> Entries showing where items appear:
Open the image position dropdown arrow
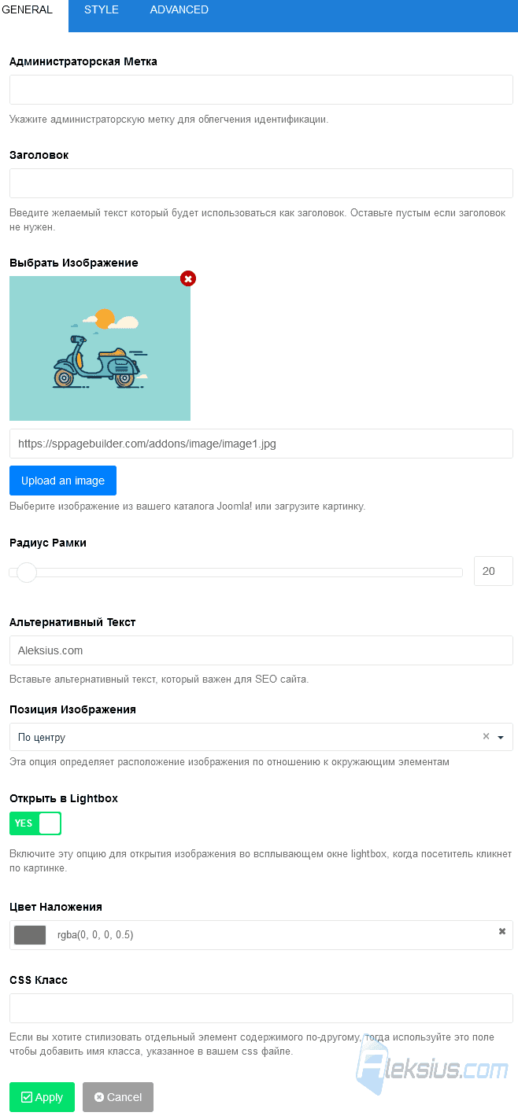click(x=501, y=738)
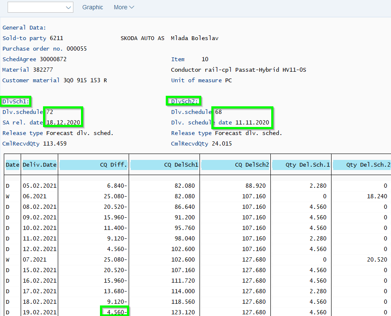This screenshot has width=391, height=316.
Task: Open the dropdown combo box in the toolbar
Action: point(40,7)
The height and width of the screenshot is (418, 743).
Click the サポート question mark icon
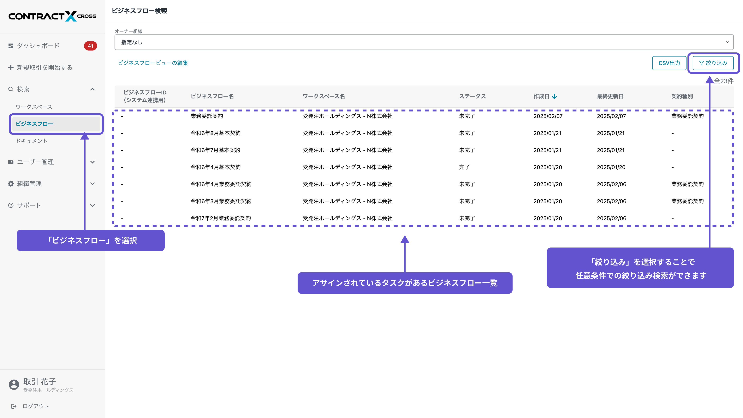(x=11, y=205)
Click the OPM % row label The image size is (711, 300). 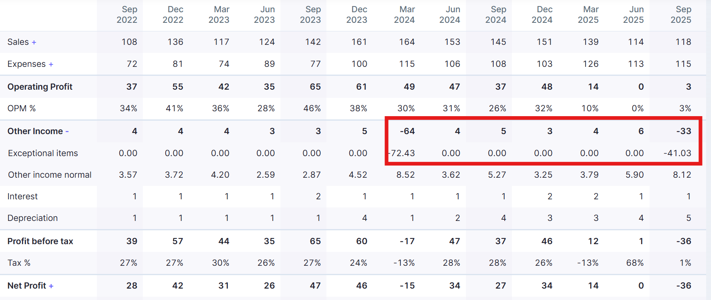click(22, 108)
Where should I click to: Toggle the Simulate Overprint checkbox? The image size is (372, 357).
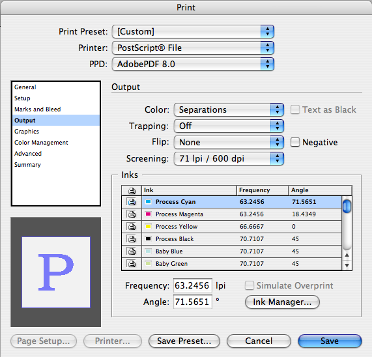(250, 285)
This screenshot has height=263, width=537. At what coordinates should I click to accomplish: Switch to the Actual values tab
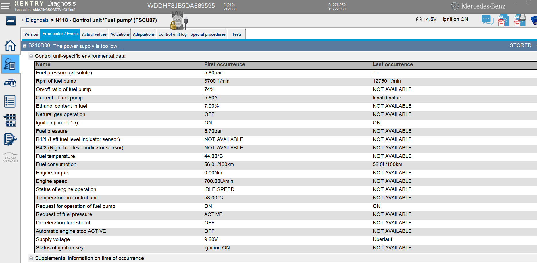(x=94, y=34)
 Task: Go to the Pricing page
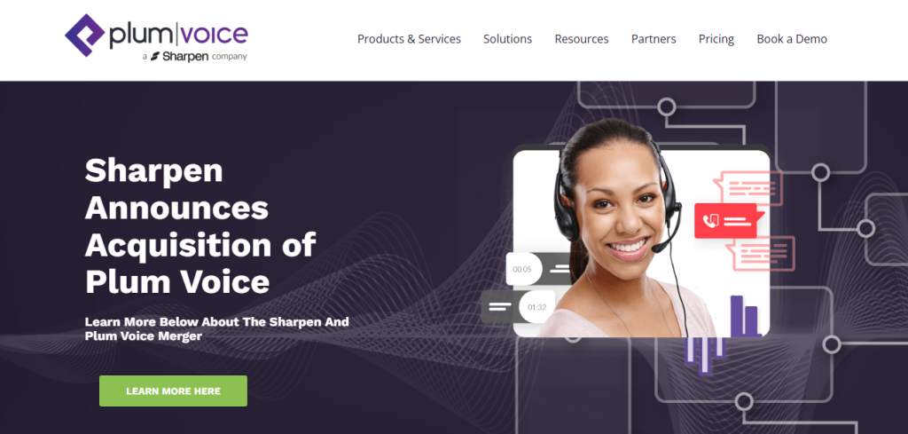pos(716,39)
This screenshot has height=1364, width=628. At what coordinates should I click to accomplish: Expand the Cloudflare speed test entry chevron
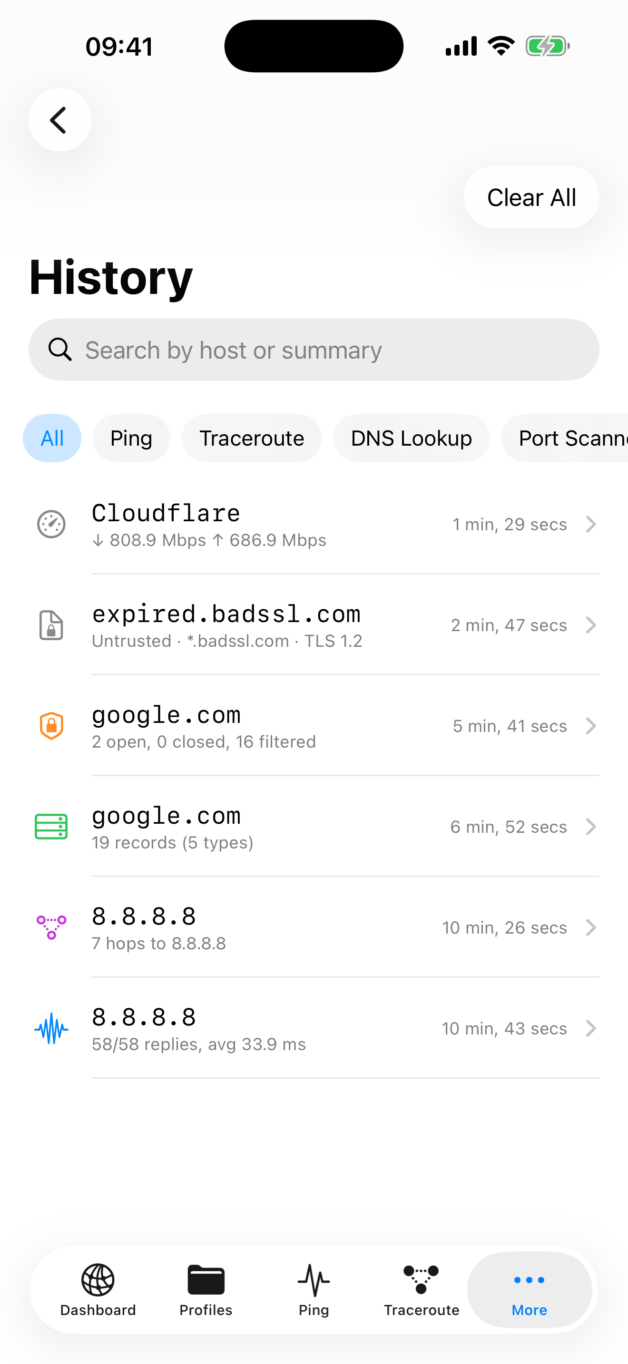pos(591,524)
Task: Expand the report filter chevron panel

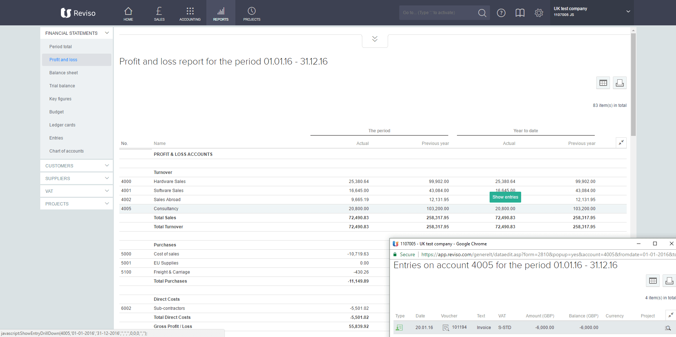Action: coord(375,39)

> YOUR INSTRUCTIONS: Output the listing from the line containing "Task: Go to the Pricing page" through the end of the listing as a JSON list of strings, one string per line, with blank lines and pictures left out.

> REPLY TO THE EXERCISE:
[
  " Task: Go to the Pricing page",
  "pos(716,39)",
  "This screenshot has height=1364, width=628. At what coordinates should I click to accomplish: Expand the Cloudflare speed test entry chevron",
  "pos(591,524)",
  "Task: Expand the report filter chevron panel",
  "Action: coord(375,39)"
]